## Problem to solve
Repeat back every line of the data, exactly.

Records for the exercise Start Marker

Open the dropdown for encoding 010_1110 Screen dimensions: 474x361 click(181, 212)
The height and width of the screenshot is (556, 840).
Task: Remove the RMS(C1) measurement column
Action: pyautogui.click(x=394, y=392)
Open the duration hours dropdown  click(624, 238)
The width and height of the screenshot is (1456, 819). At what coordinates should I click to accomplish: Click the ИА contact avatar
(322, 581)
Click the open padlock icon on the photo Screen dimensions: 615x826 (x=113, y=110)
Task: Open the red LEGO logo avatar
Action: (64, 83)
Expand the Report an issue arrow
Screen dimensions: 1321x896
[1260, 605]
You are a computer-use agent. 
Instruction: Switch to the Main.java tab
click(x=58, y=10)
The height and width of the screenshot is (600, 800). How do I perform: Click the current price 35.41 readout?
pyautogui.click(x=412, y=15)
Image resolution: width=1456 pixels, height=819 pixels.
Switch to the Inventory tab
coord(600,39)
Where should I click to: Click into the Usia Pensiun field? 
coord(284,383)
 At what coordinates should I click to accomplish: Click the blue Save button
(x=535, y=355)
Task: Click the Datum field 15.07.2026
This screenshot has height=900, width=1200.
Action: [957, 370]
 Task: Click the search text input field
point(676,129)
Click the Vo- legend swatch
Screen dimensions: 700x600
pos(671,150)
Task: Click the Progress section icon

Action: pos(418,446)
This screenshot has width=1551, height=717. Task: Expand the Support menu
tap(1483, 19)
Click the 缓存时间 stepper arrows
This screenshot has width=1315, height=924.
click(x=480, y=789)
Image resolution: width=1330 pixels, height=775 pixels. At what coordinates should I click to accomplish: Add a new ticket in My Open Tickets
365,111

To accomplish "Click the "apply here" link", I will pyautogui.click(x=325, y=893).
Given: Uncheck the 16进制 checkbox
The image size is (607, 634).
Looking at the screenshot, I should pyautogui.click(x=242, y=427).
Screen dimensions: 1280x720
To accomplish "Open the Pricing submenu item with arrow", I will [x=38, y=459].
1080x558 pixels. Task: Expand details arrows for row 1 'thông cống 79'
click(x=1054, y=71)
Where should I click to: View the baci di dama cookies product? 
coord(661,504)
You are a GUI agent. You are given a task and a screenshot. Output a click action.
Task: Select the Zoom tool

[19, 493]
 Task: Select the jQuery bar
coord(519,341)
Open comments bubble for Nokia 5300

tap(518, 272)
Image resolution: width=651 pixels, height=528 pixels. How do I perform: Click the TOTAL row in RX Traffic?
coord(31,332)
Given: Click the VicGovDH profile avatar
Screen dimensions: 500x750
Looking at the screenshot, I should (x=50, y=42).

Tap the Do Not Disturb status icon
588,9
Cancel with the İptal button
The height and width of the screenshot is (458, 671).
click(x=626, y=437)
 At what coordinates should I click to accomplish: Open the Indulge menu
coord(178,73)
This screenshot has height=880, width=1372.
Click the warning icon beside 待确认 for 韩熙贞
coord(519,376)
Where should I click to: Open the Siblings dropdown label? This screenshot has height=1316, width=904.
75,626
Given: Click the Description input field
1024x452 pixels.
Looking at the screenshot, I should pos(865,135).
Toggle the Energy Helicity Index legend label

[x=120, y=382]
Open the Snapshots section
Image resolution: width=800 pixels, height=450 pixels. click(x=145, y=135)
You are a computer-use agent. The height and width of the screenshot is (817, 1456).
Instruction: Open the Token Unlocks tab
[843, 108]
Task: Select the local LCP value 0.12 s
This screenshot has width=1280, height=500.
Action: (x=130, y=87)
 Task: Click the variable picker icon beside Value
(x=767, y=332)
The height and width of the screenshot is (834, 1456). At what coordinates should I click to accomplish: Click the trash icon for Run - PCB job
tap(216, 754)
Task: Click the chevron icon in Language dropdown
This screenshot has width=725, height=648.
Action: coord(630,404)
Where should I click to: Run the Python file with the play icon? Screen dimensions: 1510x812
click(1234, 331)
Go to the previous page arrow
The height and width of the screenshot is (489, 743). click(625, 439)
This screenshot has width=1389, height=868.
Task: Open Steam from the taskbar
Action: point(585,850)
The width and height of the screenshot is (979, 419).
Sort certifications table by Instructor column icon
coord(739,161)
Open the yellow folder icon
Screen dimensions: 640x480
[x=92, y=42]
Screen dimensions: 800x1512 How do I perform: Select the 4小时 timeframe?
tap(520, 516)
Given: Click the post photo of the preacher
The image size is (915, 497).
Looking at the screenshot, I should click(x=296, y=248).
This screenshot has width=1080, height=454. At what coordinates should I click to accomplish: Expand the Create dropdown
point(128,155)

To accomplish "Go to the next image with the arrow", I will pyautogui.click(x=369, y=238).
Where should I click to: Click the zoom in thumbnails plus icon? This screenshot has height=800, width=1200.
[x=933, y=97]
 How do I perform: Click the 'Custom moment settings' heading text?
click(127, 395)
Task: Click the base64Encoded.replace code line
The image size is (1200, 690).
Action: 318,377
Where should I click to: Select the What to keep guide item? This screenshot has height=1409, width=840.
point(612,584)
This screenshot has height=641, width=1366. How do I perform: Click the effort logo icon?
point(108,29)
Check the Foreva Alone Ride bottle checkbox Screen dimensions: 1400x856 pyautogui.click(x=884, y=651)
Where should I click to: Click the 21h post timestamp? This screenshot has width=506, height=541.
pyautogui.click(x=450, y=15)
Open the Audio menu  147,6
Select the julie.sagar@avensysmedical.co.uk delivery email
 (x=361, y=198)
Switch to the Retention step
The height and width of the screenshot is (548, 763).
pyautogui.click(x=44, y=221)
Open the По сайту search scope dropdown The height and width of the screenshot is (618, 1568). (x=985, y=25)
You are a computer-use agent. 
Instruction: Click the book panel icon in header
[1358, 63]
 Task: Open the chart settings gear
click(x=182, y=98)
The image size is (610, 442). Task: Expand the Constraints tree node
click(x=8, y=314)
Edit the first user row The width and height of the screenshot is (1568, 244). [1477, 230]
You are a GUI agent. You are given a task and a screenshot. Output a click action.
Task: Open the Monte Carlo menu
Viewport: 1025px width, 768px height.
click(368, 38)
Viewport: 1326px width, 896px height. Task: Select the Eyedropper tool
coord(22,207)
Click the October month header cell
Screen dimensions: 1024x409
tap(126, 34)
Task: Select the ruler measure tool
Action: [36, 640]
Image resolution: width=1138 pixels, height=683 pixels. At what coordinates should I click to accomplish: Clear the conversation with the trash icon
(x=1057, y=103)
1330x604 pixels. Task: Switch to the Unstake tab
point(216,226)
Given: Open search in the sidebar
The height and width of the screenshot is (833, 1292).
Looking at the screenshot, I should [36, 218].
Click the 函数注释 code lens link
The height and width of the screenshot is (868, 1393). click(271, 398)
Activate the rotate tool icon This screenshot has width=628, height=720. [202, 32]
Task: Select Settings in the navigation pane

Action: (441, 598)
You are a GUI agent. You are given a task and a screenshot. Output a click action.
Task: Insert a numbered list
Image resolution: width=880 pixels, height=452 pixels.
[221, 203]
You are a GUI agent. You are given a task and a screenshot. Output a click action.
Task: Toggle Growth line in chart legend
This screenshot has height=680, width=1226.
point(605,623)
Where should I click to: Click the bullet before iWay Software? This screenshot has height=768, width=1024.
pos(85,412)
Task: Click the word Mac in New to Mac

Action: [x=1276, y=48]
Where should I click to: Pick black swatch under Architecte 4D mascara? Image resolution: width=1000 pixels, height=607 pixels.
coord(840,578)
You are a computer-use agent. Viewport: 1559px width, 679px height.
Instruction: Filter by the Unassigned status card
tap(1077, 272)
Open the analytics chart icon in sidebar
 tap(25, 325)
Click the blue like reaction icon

Records for the exercise End Marker

## Result of this task
Open the dropdown for encoding 010_1110 Screen dimensions: 474x361 click(181, 212)
The height and width of the screenshot is (556, 840).
Task: Remove the RMS(C1) measurement column
Action: pyautogui.click(x=394, y=392)
Open the duration hours dropdown  click(624, 238)
The width and height of the screenshot is (1456, 819). At what coordinates should I click to accomplish: Click the ИА contact avatar
(322, 581)
Click the open padlock icon on the photo Screen dimensions: 615x826 (x=113, y=110)
Task: Open the red LEGO logo avatar
Action: (64, 83)
Expand the Report an issue arrow
Screen dimensions: 1321x896
[1260, 605]
You are a computer-use agent. 
Instruction: Switch to the Main.java tab
click(x=58, y=10)
The height and width of the screenshot is (600, 800). How do I perform: Click the current price 35.41 readout?
pyautogui.click(x=412, y=15)
Image resolution: width=1456 pixels, height=819 pixels.
Switch to the Inventory tab
coord(600,39)
Where should I click to: Click into the Usia Pensiun field? 
coord(284,383)
 At what coordinates should I click to accomplish: Click the blue Save button
(x=535, y=355)
Task: Click the Datum field 15.07.2026
This screenshot has height=900, width=1200.
Action: [957, 370]
 Task: Click the search text input field
point(676,129)
Click the Vo- legend swatch
Screen dimensions: 700x600
pos(671,150)
Task: Click the Progress section icon

Action: pos(418,446)
This screenshot has width=1551, height=717. Task: Expand the Support menu
tap(1483, 19)
Click the 缓存时间 stepper arrows
This screenshot has width=1315, height=924.
click(x=480, y=789)
Image resolution: width=1330 pixels, height=775 pixels. At what coordinates should I click to accomplish: Add a new ticket in My Open Tickets
365,111

To accomplish "Click the "apply here" link", I will pyautogui.click(x=325, y=893).
Given: Uncheck the 16进制 checkbox
The image size is (607, 634).
Looking at the screenshot, I should pyautogui.click(x=242, y=427).
Screen dimensions: 1280x720
To accomplish "Open the Pricing submenu item with arrow", I will [x=38, y=459].
1080x558 pixels. Task: Expand details arrows for row 1 'thông cống 79'
click(x=1054, y=71)
Where should I click to: View the baci di dama cookies product? 
coord(661,504)
You are a GUI agent. You are given a task and a screenshot. Output a click action.
Task: Select the Zoom tool

[19, 493]
 Task: Select the jQuery bar
coord(519,341)
Open comments bubble for Nokia 5300

tap(518, 272)
Image resolution: width=651 pixels, height=528 pixels. How do I perform: Click the TOTAL row in RX Traffic?
coord(31,332)
Given: Click the VicGovDH profile avatar
Screen dimensions: 500x750
Looking at the screenshot, I should (x=50, y=42).

Tap the Do Not Disturb status icon
588,9
Cancel with the İptal button
The height and width of the screenshot is (458, 671).
click(x=626, y=437)
 At what coordinates should I click to accomplish: Open the Indulge menu
coord(178,73)
This screenshot has height=880, width=1372.
Click the warning icon beside 待确认 for 韩熙贞
coord(519,376)
Where should I click to: Open the Siblings dropdown label? This screenshot has height=1316, width=904.
75,626
Given: Click the Description input field
1024x452 pixels.
Looking at the screenshot, I should pos(865,135).
Toggle the Energy Helicity Index legend label

[x=120, y=382]
Open the Snapshots section
Image resolution: width=800 pixels, height=450 pixels. click(x=145, y=135)
You are a computer-use agent. The height and width of the screenshot is (817, 1456).
Instruction: Open the Token Unlocks tab
[843, 108]
Task: Select the local LCP value 0.12 s
This screenshot has width=1280, height=500.
Action: (x=130, y=87)
 Task: Click the variable picker icon beside Value
(x=767, y=332)
The height and width of the screenshot is (834, 1456). At what coordinates should I click to accomplish: Click the trash icon for Run - PCB job
tap(216, 754)
Task: Click the chevron icon in Language dropdown
This screenshot has width=725, height=648.
Action: coord(630,404)
Where should I click to: Run the Python file with the play icon? Screen dimensions: 1510x812
click(1234, 331)
Go to the previous page arrow
The height and width of the screenshot is (489, 743). click(625, 439)
This screenshot has width=1389, height=868.
Task: Open Steam from the taskbar
Action: point(585,850)
The width and height of the screenshot is (979, 419).
Sort certifications table by Instructor column icon
coord(739,161)
Open the yellow folder icon
Screen dimensions: 640x480
[x=92, y=42]
Screen dimensions: 800x1512 How do I perform: Select the 4小时 timeframe?
tap(520, 516)
Given: Click the post photo of the preacher
The image size is (915, 497).
Looking at the screenshot, I should click(x=296, y=248).
This screenshot has width=1080, height=454. At what coordinates should I click to accomplish: Expand the Create dropdown
point(128,155)

To accomplish "Go to the next image with the arrow", I will pyautogui.click(x=369, y=238).
Where should I click to: Click the zoom in thumbnails plus icon? This screenshot has height=800, width=1200.
[x=933, y=97]
 How do I perform: Click the 'Custom moment settings' heading text?
click(127, 395)
Task: Click the base64Encoded.replace code line
The image size is (1200, 690).
Action: 318,377
Where should I click to: Select the What to keep guide item? This screenshot has height=1409, width=840.
point(612,584)
This screenshot has height=641, width=1366. How do I perform: Click the effort logo icon?
point(108,29)
Check the Foreva Alone Ride bottle checkbox Screen dimensions: 1400x856 pyautogui.click(x=884, y=651)
Where should I click to: Click the 21h post timestamp? This screenshot has width=506, height=541.
pyautogui.click(x=450, y=15)
Open the Audio menu  147,6
Select the julie.sagar@avensysmedical.co.uk delivery email
 (x=361, y=198)
Switch to the Retention step
The height and width of the screenshot is (548, 763).
pyautogui.click(x=44, y=221)
Open the По сайту search scope dropdown The height and width of the screenshot is (618, 1568). (x=985, y=25)
You are a computer-use agent. 
Instruction: Click the book panel icon in header
[1358, 63]
 Task: Open the chart settings gear
click(x=182, y=98)
The image size is (610, 442). Task: Expand the Constraints tree node
click(x=8, y=314)
Edit the first user row The width and height of the screenshot is (1568, 244). [1477, 230]
You are a GUI agent. You are given a task and a screenshot. Output a click action.
Task: Open the Monte Carlo menu
Viewport: 1025px width, 768px height.
click(368, 38)
Viewport: 1326px width, 896px height. Task: Select the Eyedropper tool
coord(22,207)
Click the October month header cell
Screen dimensions: 1024x409
tap(126, 34)
Task: Select the ruler measure tool
Action: [36, 640]
Image resolution: width=1138 pixels, height=683 pixels. At what coordinates should I click to accomplish: Clear the conversation with the trash icon
(x=1057, y=103)
1330x604 pixels. Task: Switch to the Unstake tab
point(216,226)
Given: Open search in the sidebar
The height and width of the screenshot is (833, 1292).
Looking at the screenshot, I should [36, 218].
Click the 函数注释 code lens link
The height and width of the screenshot is (868, 1393). click(271, 398)
Activate the rotate tool icon This screenshot has width=628, height=720. [202, 32]
Task: Select Settings in the navigation pane

Action: (441, 598)
You are a GUI agent. You are given a task and a screenshot. Output a click action.
Task: Insert a numbered list
Image resolution: width=880 pixels, height=452 pixels.
[221, 203]
You are a GUI agent. You are given a task and a screenshot. Output a click action.
Task: Toggle Growth line in chart legend
This screenshot has height=680, width=1226.
point(605,623)
Where should I click to: Click the bullet before iWay Software? This screenshot has height=768, width=1024.
pos(85,412)
Task: Click the word Mac in New to Mac

Action: [x=1276, y=48]
Where should I click to: Pick black swatch under Architecte 4D mascara? Image resolution: width=1000 pixels, height=607 pixels.
coord(840,578)
You are a computer-use agent. Viewport: 1559px width, 679px height.
Instruction: Filter by the Unassigned status card
tap(1077, 272)
Open the analytics chart icon in sidebar
 tap(25, 325)
Click the blue like reaction icon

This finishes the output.